Actions to take —
1. Using the message header, decide whether each statement agrees with it, answering yes or no and quoting the words that settle it: (a) the message was posted to the comp.lang.ada newsgroup; (b) the message uses the UTF-8 character set; (c) the spam check marked the message as spam.
2. List every message ID in the References field of the message header that ends in the domain stephe-leake.org.

Page extract —

-=-=-=-=-

From mboxrd@z Thu Jan  1 00:00:00 1970
X-Spam-Checker-Version: SpamAssassin 3.4.4 (2020-01-24) on polar.synack.me
X-Spam-Level: 
X-Spam-Status: No, score=-0.3 required=5.0 tests=BAYES_00,
	REPLYTO_WITHOUT_TO_CC autolearn=no autolearn_force=no version=3.4.4
Path: 
 eternal-september.org!reader01.eternal-september.org!reader02.eternal-september.org!news.eternal-september.org!mx02.eternal-september.org!feeder.eternal-september.org!aioe.org!.POSTED!not-for-mail
From: "Dmitry A. Kazakov" <mailbox@dmitry-kazakov.de>
Newsgroups: comp.lang.ada
Subject: Re: OpenToken: Parsing Ada (subset)?
Date: Wed, 17 Jun 2015 21:03:59 +0200
Organization: cbb software GmbH
Message-ID: <1ucuzb8jv2ibe.4awaxtp8eab6.dlg@40tude.net>
References: <878uc3r2y6.fsf@adaheads.sparre-andersen.dk>
 <85twupvjxo.fsf@stephe-leake.org>
 <81ceb070-16fe-4578-a09a-eb11a2bbb664@googlegroups.com>
 <162zj7c2l0ykp$.1rxias18vby83.dlg@40tude.net>
 <856172bk80.fsf@stephe-leake.org> <1ljiyuuchbxvp.wrtbilkw3rdb.dlg@40tude.net>
 <85pp4vakmy.fsf@stephe-leake.org>
 <1a08qrccls0bi$.16y7q3hosklae.dlg@40tude.net>
 <85twu68cqb.fsf@stephe-leake.org>
Reply-To: mailbox@dmitry-kazakov.de
NNTP-Posting-Host: evoS9sCOdnHjo0GRLLMU1Q.user.speranza.aioe.org
Mime-Version: 1.0
Content-Type: text/plain; charset="us-ascii"

-=-=-=-=-

Extracted entries —
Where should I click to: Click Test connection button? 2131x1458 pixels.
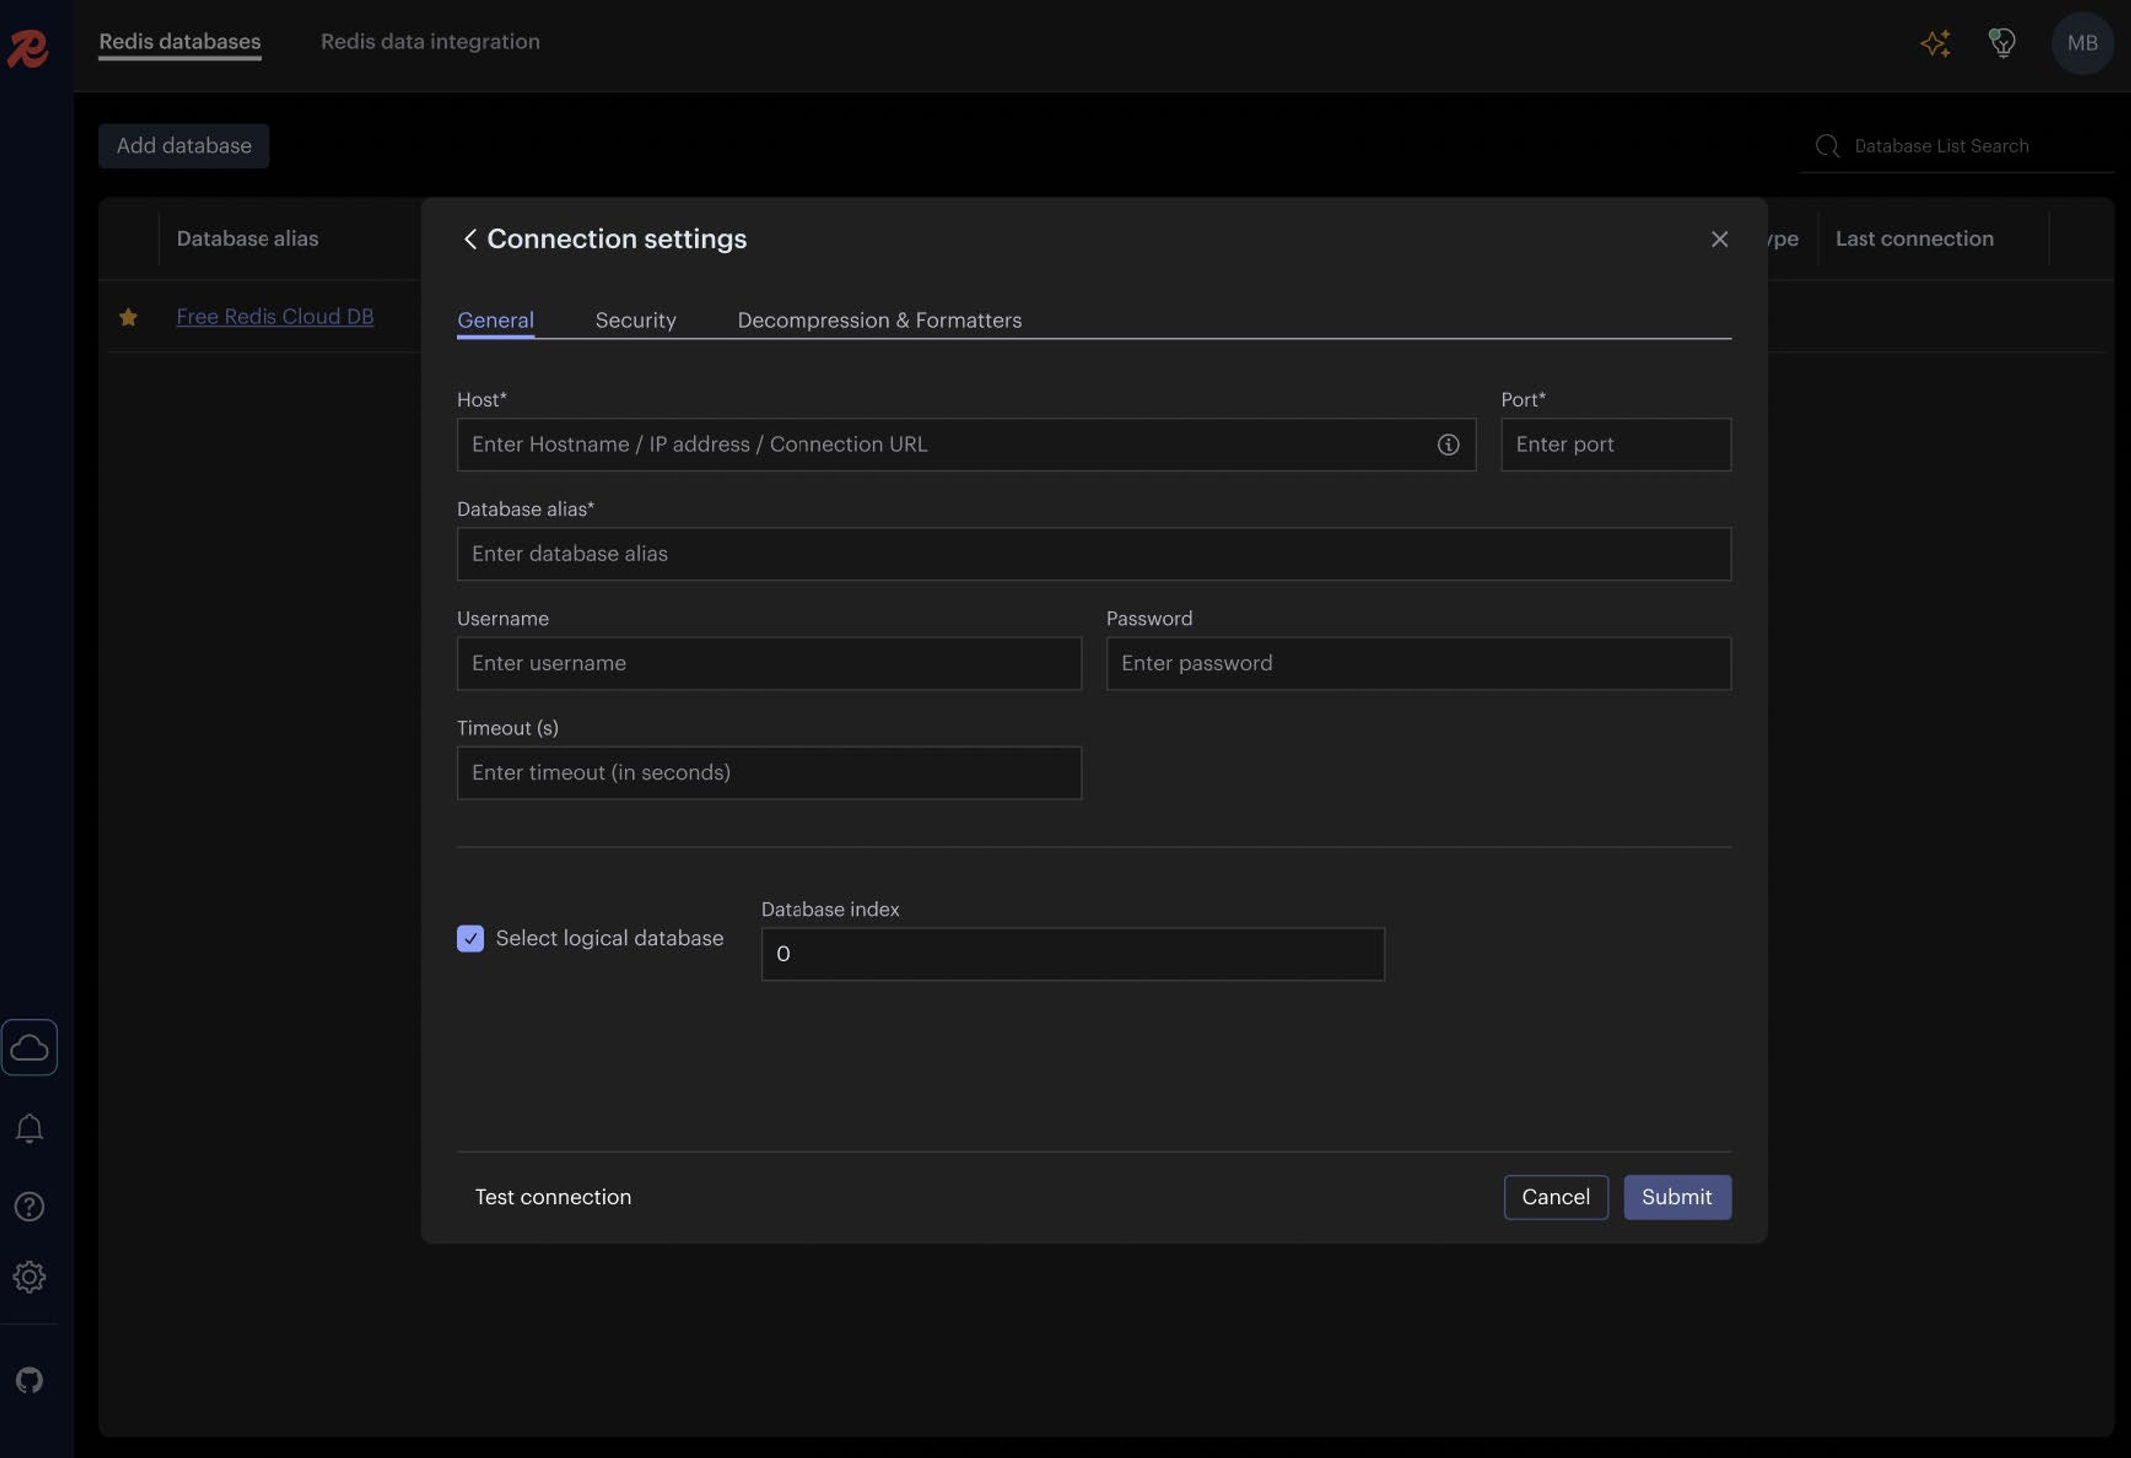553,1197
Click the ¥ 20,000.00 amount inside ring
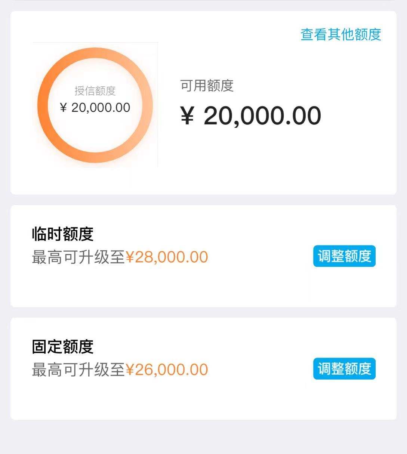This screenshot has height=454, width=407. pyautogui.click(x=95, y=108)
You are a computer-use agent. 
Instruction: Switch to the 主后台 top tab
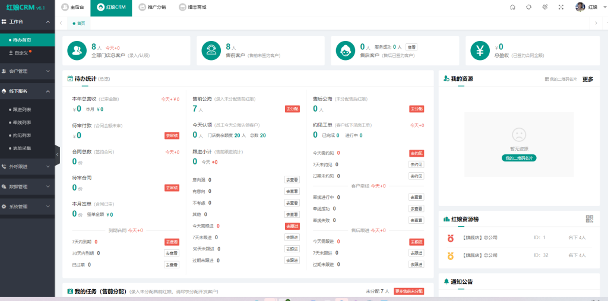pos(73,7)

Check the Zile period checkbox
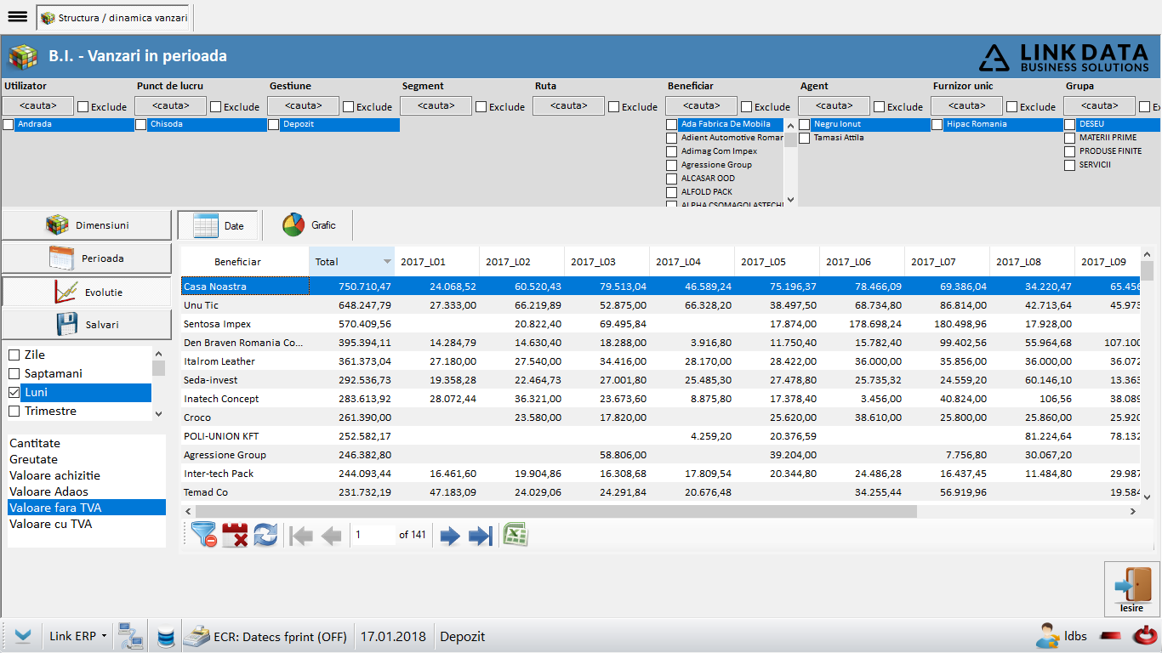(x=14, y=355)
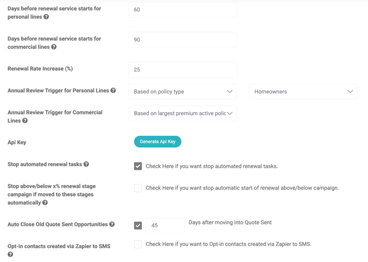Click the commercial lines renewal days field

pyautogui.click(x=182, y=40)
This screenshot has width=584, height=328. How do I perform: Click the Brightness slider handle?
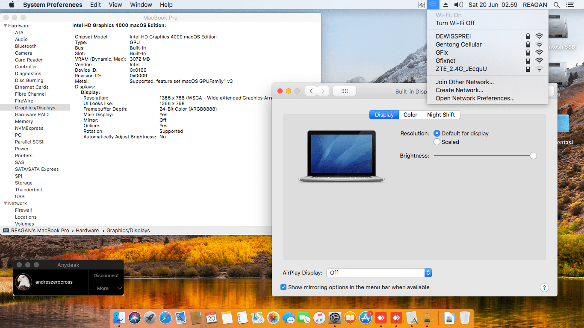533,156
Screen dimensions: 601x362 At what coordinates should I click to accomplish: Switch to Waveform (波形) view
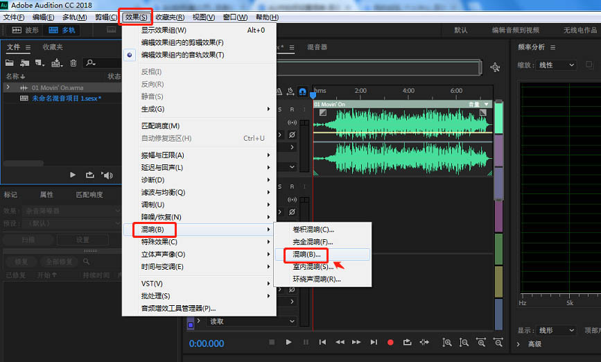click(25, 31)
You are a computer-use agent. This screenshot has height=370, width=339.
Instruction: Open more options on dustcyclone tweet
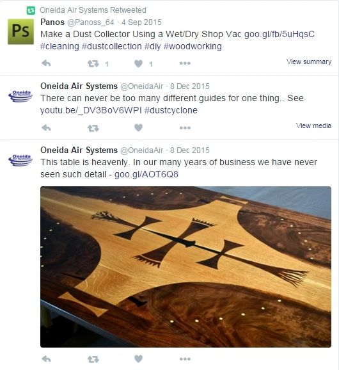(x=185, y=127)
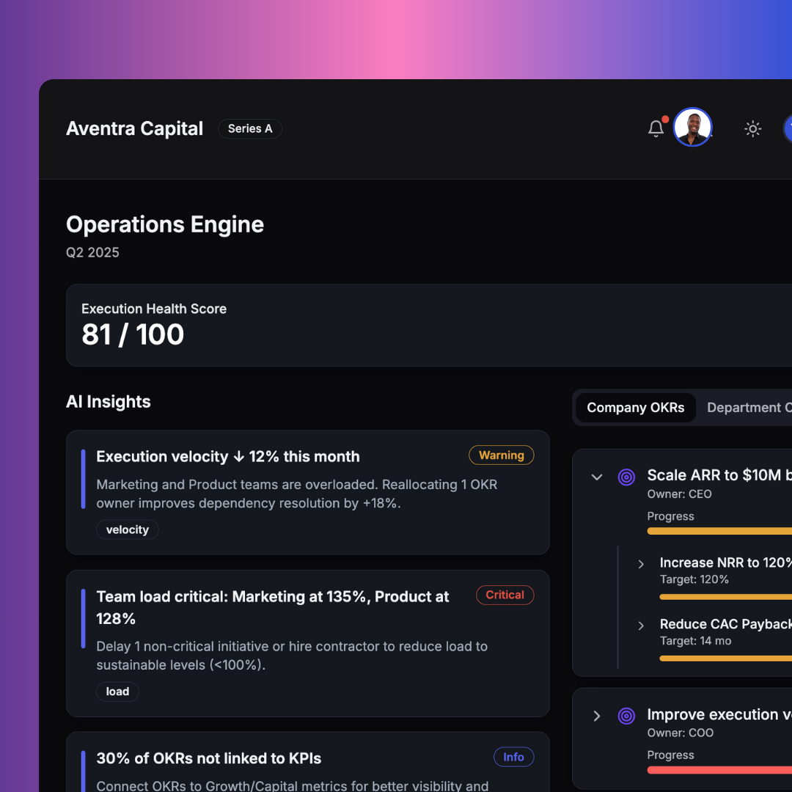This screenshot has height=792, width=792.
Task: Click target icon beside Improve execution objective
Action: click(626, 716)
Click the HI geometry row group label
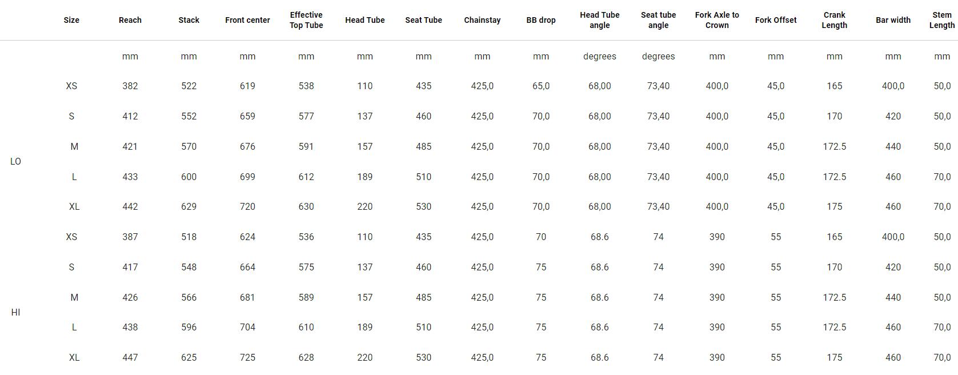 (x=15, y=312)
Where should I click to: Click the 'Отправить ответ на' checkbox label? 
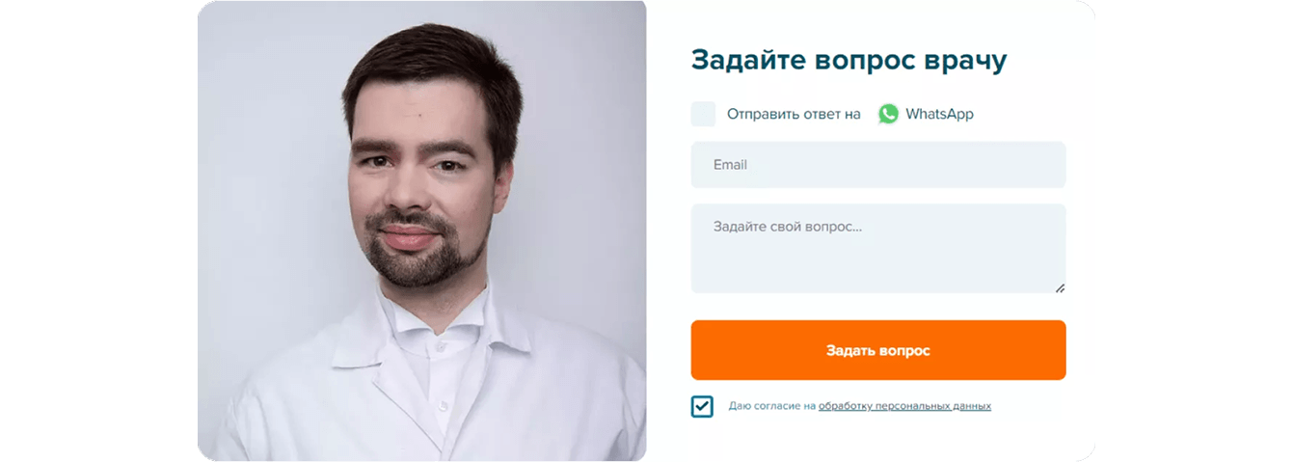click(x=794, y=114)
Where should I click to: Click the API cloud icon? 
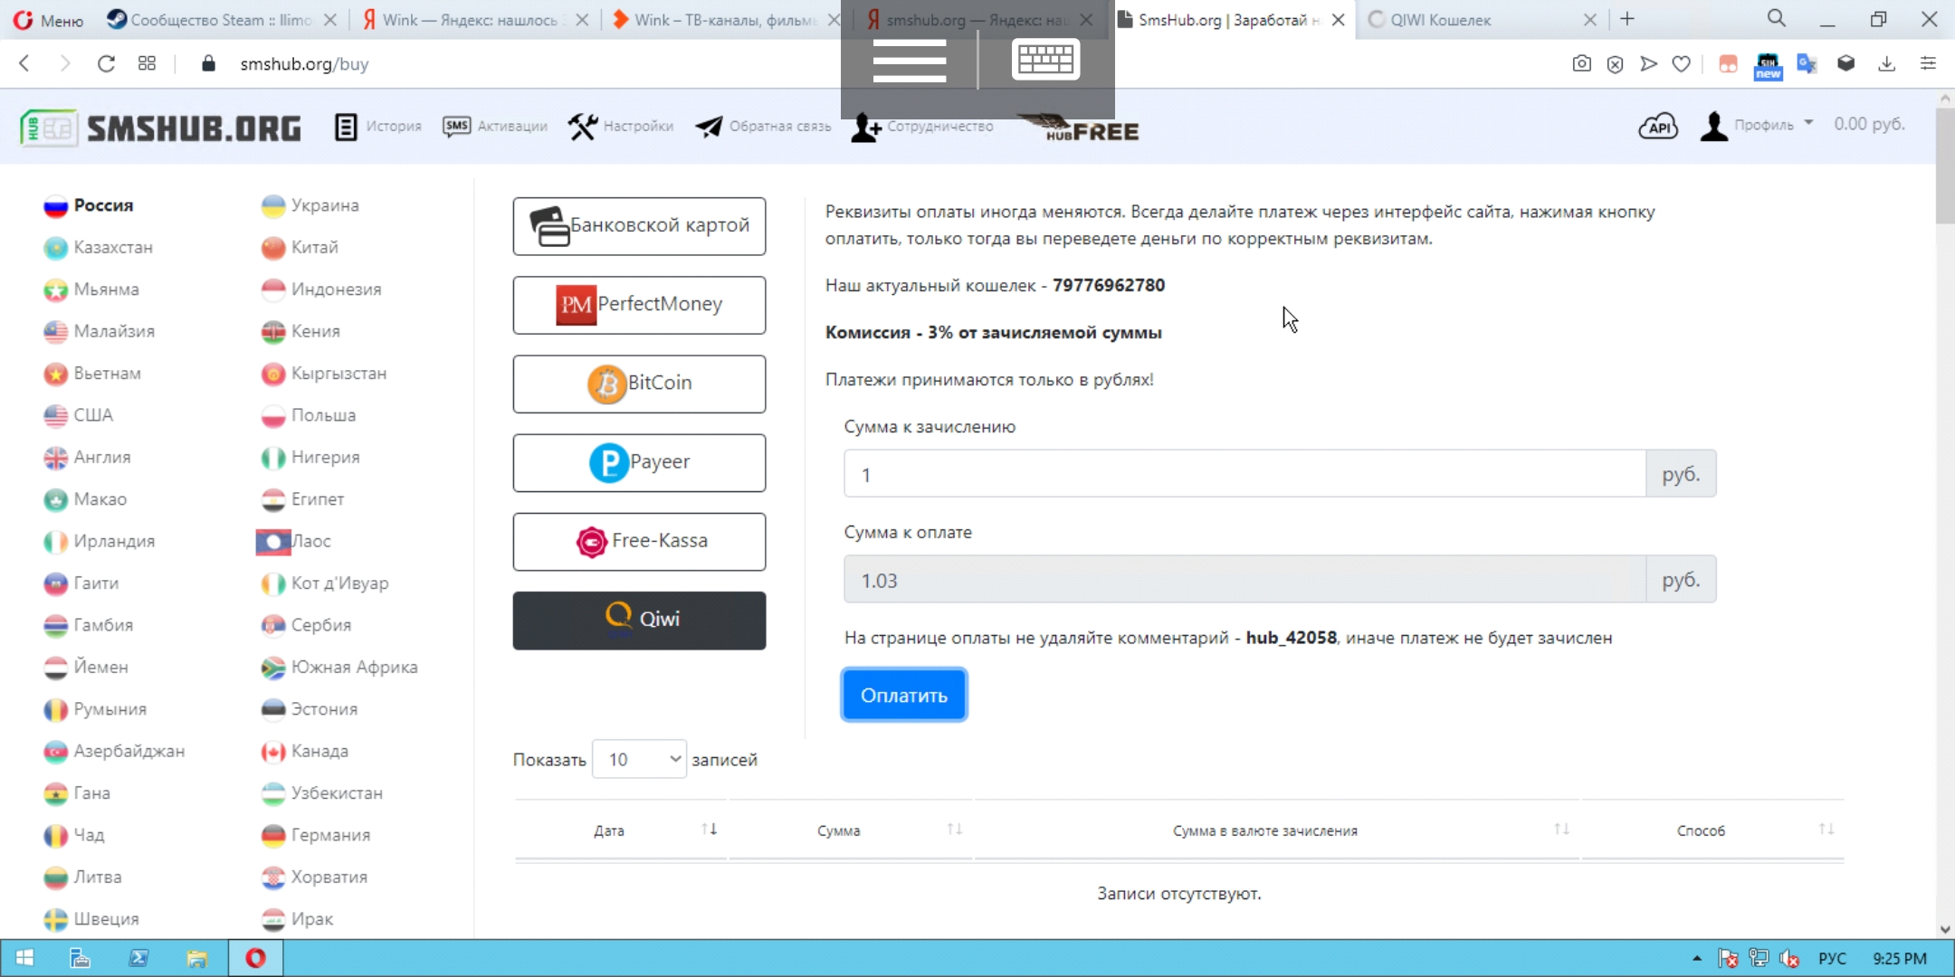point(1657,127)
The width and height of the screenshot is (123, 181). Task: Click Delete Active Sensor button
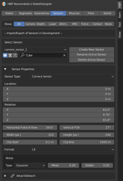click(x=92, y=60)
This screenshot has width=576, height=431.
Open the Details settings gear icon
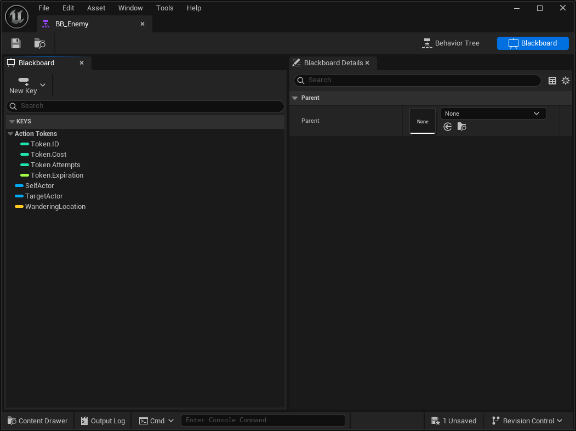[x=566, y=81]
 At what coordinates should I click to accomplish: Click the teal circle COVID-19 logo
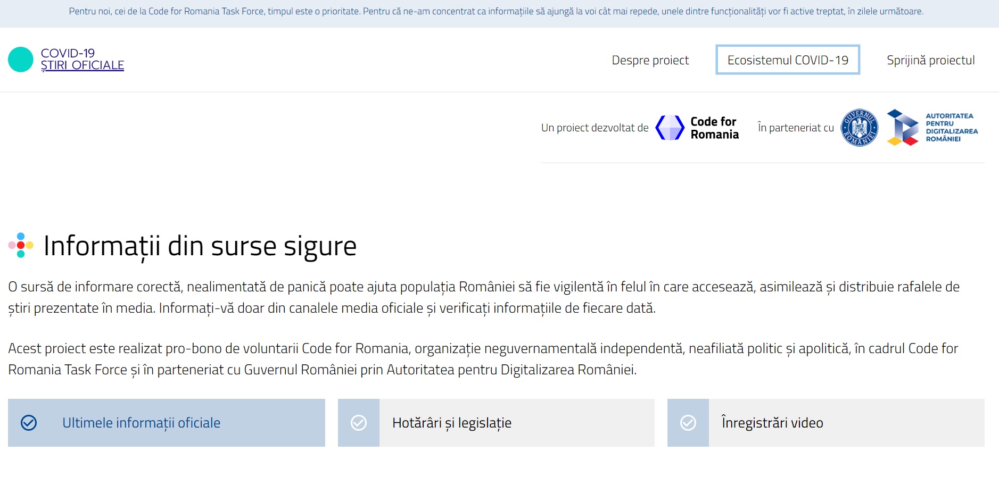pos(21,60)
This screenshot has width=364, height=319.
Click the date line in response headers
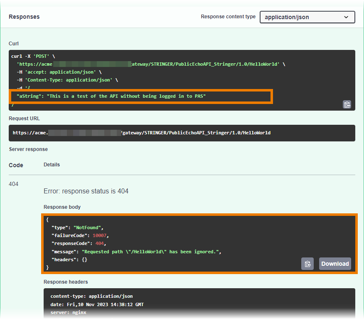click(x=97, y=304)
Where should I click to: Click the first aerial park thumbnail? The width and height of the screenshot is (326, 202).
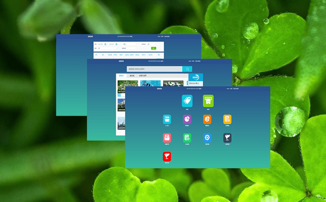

-=-=-=-=-

Expected results —
1.
(a) Yes: "Newsgroups: comp.lang.ada"
(b) No: "charset="us-ascii""
(c) No: "X-Spam-Status: No, score=-0.3 required=5.0"

2.
<85twupvjxo.fsf@stephe-leake.org>
<856172bk80.fsf@stephe-leake.org>
<85pp4vakmy.fsf@stephe-leake.org>
<85twu68cqb.fsf@stephe-leake.org>